START Task inputs

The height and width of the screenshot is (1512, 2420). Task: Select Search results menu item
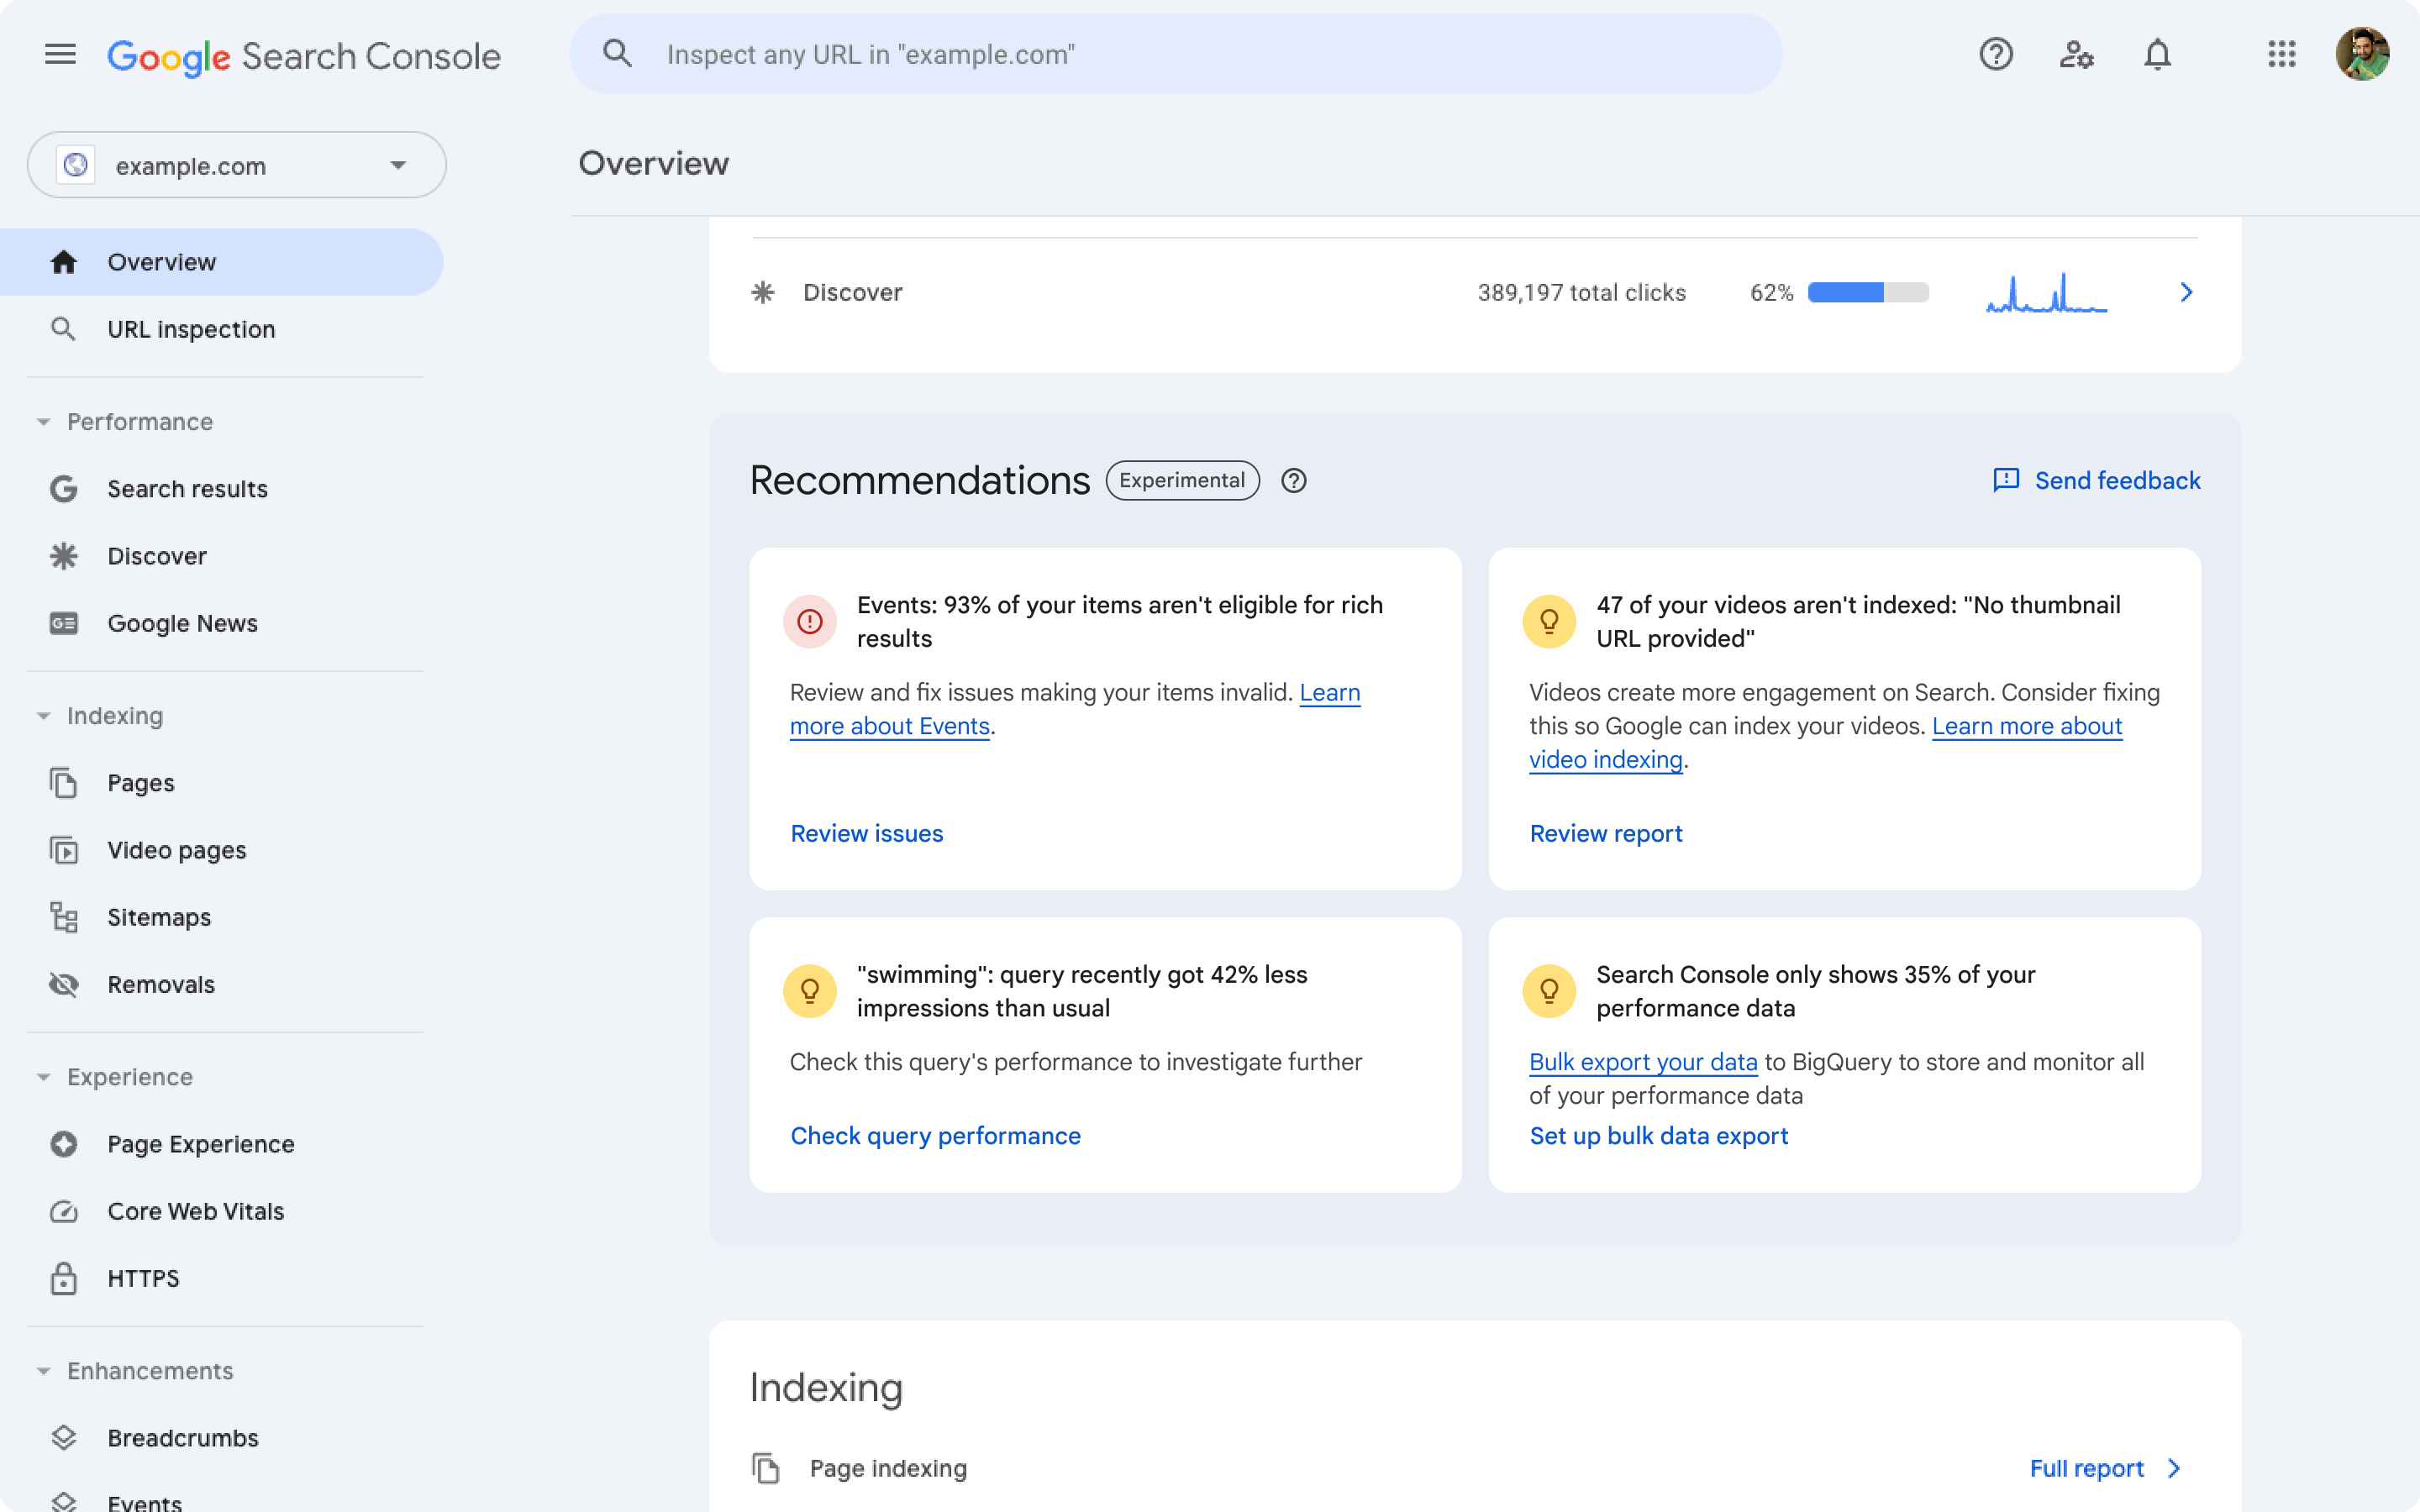point(187,486)
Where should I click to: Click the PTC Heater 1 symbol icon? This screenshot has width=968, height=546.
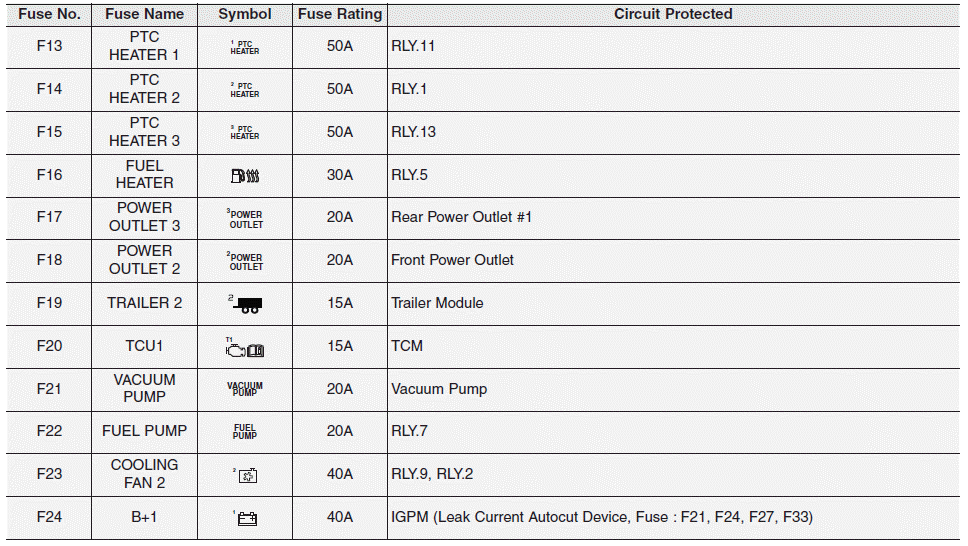click(245, 47)
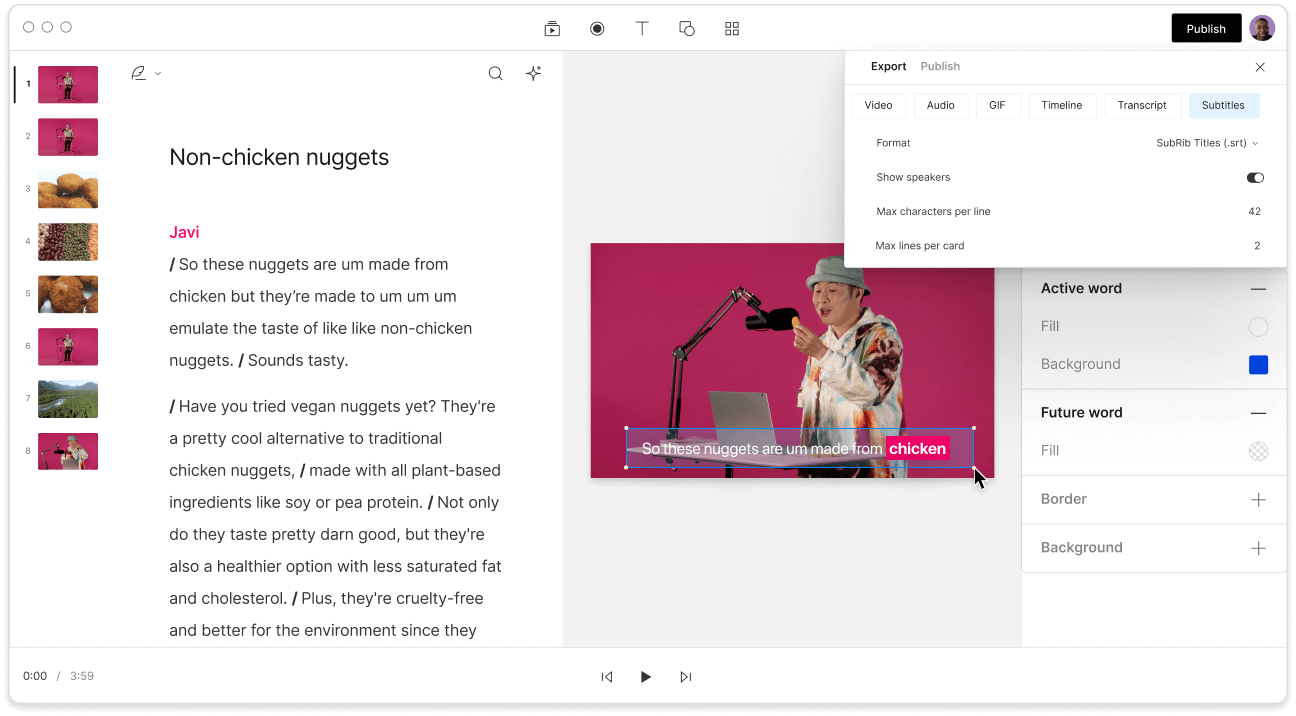The image size is (1296, 716).
Task: Remove the Active word style setting
Action: coord(1258,288)
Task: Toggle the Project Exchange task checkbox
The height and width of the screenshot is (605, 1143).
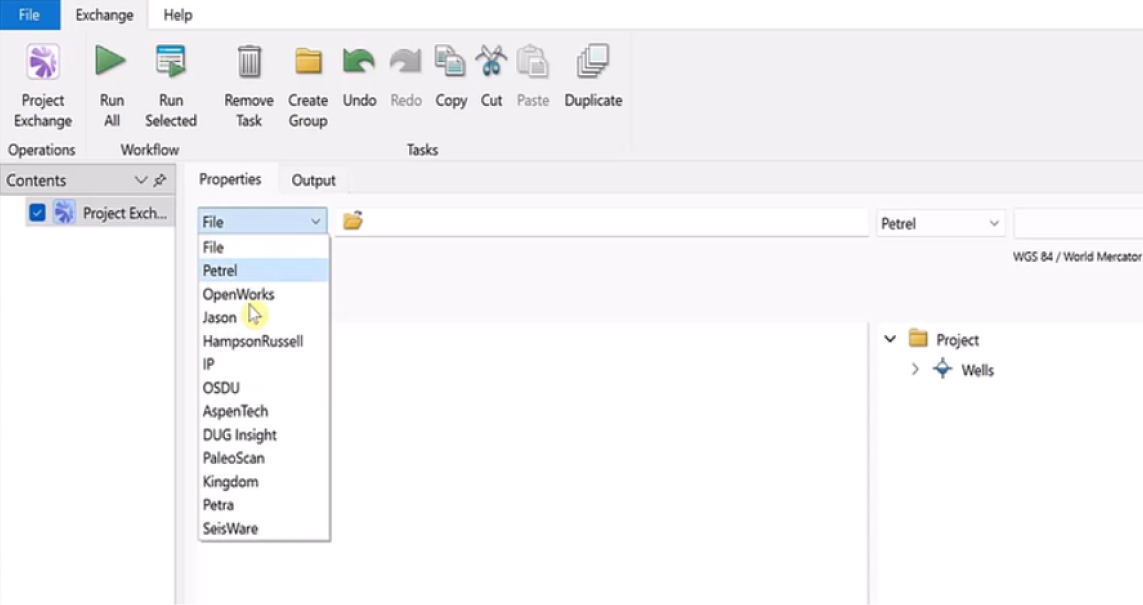Action: coord(37,213)
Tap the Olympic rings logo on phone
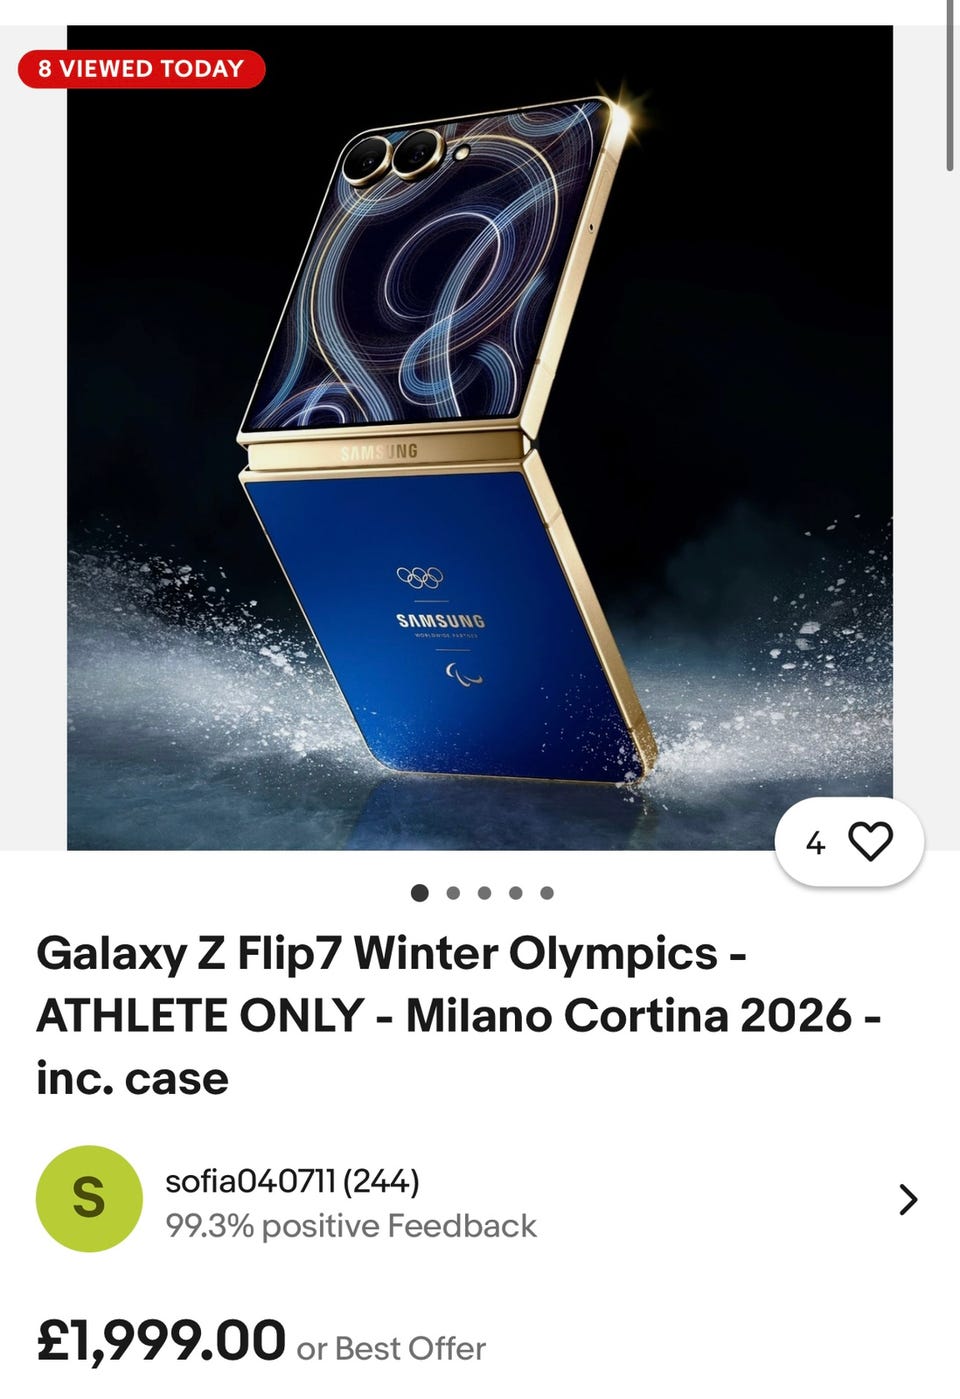Screen dimensions: 960x1399 pos(420,577)
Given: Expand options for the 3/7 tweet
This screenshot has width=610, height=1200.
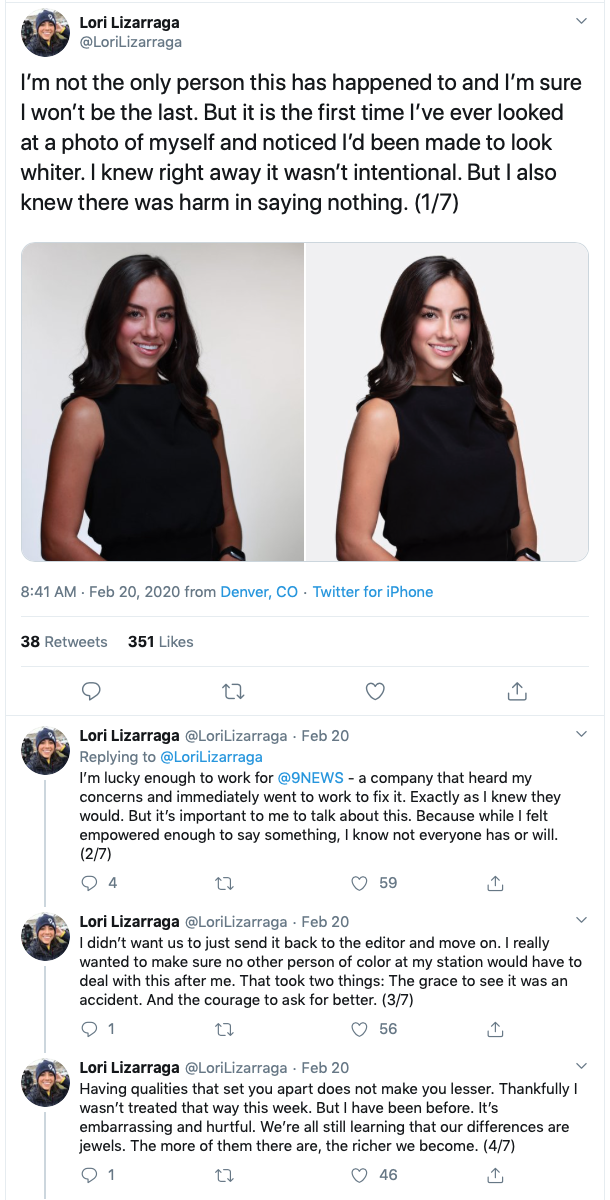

END Task inputs

## About this task
Please copy the data above character for character, skipping any pictures.

## Solution to the exercise
The height and width of the screenshot is (1512, 2420). Task: Select Search results menu item
point(187,486)
Where should I click to: Click the PTC Heater 1 symbol icon? This screenshot has width=968, height=546.
click(245, 47)
The image size is (1296, 716).
Task: Remove the Active word style setting
Action: coord(1258,288)
Task: Toggle the Project Exchange task checkbox
The height and width of the screenshot is (605, 1143).
Action: coord(37,213)
Tap the Olympic rings logo on phone
Screen dimensions: 960x1399 pos(420,577)
Given: Expand options for the 3/7 tweet
This screenshot has width=610, height=1200.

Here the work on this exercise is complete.